#### TASK OBJECTIVE:
Report how many lines in the entries below hold the word "Facebook". Your answer is that number alone.

#### THE DATA:
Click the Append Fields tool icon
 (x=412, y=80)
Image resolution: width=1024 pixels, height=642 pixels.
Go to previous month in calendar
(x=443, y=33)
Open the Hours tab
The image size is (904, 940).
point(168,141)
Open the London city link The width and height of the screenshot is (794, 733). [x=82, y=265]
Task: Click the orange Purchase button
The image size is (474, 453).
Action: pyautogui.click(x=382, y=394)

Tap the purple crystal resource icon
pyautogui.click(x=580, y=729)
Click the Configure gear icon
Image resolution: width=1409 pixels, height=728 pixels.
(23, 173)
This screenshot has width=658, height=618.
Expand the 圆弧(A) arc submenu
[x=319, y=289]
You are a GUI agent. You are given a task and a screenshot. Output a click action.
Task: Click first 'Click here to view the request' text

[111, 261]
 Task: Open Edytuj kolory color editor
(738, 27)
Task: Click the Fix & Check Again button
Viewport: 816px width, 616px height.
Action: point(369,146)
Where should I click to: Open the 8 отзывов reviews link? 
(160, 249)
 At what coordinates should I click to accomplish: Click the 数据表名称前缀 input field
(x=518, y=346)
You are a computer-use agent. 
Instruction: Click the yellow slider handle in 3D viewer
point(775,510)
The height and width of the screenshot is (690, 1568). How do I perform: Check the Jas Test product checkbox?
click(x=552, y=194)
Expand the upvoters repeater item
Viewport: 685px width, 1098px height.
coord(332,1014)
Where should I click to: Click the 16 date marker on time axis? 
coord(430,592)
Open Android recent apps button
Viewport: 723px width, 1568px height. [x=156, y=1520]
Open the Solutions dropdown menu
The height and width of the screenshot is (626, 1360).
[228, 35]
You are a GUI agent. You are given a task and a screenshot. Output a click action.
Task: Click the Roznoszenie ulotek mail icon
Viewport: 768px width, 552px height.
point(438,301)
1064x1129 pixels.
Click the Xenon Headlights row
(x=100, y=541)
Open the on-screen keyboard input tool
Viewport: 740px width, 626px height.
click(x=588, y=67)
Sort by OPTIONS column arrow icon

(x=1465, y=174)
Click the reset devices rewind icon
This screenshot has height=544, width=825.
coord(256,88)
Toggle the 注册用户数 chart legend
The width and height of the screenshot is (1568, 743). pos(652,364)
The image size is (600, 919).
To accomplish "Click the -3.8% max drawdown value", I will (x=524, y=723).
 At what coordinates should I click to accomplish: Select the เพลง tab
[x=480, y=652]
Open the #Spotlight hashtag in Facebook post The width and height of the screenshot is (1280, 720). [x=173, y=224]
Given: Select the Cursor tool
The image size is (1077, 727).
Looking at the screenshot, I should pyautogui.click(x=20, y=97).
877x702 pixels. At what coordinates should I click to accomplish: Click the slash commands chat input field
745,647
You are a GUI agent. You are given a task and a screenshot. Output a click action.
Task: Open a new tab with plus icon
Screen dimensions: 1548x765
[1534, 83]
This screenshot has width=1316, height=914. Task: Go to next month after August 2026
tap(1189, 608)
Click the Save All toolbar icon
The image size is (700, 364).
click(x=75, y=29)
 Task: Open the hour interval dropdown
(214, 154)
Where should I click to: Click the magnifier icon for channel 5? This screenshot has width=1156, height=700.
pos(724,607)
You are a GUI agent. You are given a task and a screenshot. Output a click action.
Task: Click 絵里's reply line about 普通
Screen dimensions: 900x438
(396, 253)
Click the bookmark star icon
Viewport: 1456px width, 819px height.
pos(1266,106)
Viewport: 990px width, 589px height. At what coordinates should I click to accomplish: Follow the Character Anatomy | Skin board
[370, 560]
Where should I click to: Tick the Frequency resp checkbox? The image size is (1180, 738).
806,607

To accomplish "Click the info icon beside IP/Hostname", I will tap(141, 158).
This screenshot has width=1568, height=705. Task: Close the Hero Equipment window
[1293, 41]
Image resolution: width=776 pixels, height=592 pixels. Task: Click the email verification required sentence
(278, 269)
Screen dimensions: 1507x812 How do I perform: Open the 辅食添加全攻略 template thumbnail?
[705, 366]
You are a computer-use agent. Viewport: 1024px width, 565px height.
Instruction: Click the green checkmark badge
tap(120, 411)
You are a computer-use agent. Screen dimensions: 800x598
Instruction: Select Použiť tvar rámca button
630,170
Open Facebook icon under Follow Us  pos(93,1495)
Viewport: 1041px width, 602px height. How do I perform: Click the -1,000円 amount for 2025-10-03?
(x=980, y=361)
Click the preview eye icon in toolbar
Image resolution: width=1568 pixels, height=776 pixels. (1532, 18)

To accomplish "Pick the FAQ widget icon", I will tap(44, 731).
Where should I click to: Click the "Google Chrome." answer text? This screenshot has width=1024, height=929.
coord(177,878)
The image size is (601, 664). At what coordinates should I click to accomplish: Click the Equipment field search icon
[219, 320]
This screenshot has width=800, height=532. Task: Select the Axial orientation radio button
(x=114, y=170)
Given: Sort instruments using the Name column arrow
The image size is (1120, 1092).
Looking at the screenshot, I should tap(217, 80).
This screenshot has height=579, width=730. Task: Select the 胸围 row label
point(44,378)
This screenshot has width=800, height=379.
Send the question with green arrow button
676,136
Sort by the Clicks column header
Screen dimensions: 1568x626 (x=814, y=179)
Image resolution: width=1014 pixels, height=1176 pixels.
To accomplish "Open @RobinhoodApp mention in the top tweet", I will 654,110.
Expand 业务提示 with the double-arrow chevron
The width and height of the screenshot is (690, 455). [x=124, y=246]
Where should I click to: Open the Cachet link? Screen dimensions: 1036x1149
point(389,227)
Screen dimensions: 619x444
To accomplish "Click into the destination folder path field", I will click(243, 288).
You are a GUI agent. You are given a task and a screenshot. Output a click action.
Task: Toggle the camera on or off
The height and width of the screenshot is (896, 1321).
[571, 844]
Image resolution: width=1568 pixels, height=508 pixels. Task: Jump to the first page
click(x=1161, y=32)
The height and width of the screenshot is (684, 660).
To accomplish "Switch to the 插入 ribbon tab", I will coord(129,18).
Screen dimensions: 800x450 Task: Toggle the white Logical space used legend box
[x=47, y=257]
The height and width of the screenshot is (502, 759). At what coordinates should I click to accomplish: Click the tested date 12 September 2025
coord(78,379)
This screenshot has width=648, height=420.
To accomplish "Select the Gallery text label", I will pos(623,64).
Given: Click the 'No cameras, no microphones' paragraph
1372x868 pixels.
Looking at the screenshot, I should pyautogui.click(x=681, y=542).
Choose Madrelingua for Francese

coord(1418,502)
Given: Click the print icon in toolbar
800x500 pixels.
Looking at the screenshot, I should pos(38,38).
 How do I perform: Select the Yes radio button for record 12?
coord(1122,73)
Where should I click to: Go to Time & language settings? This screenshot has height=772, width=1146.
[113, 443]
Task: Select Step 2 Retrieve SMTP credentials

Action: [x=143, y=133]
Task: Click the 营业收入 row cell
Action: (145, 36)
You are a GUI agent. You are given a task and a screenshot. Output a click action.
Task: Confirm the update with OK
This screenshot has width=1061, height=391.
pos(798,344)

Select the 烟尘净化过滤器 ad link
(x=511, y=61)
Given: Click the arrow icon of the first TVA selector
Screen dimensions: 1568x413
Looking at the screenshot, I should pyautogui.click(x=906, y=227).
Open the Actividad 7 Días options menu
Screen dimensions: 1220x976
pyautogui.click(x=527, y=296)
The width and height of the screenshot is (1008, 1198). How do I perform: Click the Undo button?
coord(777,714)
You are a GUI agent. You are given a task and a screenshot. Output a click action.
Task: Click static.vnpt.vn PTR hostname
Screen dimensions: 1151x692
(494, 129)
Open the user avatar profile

#### SOLUTION TO THIS TASK:
2